Is everyone surviving the loss of the Shock?


October 15, 2009

Chevy Volt let out into the cruel world, kind of.

Overwhelming change

October 7, 2009

I don’t understand this article too well: “Bing’s team finds savings, but change is a challenge.”

For one, the savings he’s describing seems so minimal. And it’s never really explained why the change is so challenging.

“The biggest problem that we’re going to have, with all the good intentions and the good recommendations that we got from the turnaround team, is that it’s a very hard spin to get city workers and people who live in the city to accept change,” Bing told the Free Press in an exclusive interview this week. “But if we don’t, we die, and I don’t want to be here if, in fact, that is the direction that we’re going in.

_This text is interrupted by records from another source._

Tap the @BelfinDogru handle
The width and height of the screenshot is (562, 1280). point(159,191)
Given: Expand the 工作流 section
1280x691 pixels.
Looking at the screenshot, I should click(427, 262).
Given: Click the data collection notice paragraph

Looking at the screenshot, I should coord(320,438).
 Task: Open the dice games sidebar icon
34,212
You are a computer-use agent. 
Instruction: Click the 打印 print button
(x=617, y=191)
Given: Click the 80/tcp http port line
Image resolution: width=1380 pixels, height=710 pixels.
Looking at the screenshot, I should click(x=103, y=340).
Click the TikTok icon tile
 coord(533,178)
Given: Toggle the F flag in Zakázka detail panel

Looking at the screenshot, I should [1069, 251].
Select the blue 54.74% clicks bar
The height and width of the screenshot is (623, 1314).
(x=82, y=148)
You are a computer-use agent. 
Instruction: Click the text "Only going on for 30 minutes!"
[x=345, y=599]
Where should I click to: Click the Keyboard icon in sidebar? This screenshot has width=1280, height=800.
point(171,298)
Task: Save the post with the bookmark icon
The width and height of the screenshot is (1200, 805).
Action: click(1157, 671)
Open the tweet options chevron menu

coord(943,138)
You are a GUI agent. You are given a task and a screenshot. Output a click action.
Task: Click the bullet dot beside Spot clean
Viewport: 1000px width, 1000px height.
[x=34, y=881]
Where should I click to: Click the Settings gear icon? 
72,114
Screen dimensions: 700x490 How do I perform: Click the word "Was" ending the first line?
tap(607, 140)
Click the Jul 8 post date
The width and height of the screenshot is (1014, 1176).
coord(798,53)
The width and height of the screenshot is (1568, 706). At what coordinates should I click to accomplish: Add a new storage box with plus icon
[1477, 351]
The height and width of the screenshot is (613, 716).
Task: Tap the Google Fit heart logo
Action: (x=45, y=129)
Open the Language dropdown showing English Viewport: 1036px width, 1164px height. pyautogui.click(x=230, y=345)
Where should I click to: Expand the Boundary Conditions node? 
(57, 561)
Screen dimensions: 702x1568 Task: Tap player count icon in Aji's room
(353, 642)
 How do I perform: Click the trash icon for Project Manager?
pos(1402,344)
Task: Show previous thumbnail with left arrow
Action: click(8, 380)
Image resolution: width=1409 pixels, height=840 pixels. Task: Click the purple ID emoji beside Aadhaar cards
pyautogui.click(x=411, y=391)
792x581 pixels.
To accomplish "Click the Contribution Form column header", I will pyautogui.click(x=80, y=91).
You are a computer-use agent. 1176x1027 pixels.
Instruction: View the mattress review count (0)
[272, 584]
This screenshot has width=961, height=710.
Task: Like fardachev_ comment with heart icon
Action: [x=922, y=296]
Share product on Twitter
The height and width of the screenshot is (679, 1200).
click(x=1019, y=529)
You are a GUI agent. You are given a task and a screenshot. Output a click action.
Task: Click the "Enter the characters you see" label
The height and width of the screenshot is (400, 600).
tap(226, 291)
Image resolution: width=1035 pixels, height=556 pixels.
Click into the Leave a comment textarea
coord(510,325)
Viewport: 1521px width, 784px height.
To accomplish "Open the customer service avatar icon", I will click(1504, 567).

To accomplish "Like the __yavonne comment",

What’s the offensive change being offered? Do most Detroiters really care about changes like closing down the local power plant?


October 5, 2009

The Onion does Detroit.

Time has come

September 24, 2009

Via my brother, Time is going to launch an ambitious plan to cover the demise of Detroit:

So to that end, says Huey, they’re going to “flood the D-zone” (urk) with a phalanx of journos, photogs, bloggers and videographers from Time, Fortune, Sports Illustrated, Money and their various dot-coms. They’ve got a blog. They’ve got a Twitter. CNN Money is running a series of videos. Hopefully for the D-zone all that will lead to a flood of money back into the city — or at least generate some interest and outrage on its behalf outside its midwestern environs.

We farm for capital

August 4, 2009

On the food shortage:

About 80 percent of the residents of Detroit buy their food at the one thousand convenience stores, party stores, liquor stores, and gas stations in the city. There is such a dire shortage of protein in the city that Glemie Dean Beasley, a seventy-year-old retired truck driver, is able to augment his Social Security by selling raccoon carcasses (twelve dollars a piece, serves a family of four) from animals he has treed and shot at undisclosed hunting grounds around the city. Pelts are ten dollars each. Pheasants are also abundant in the city and are occasionally harvested for dinner.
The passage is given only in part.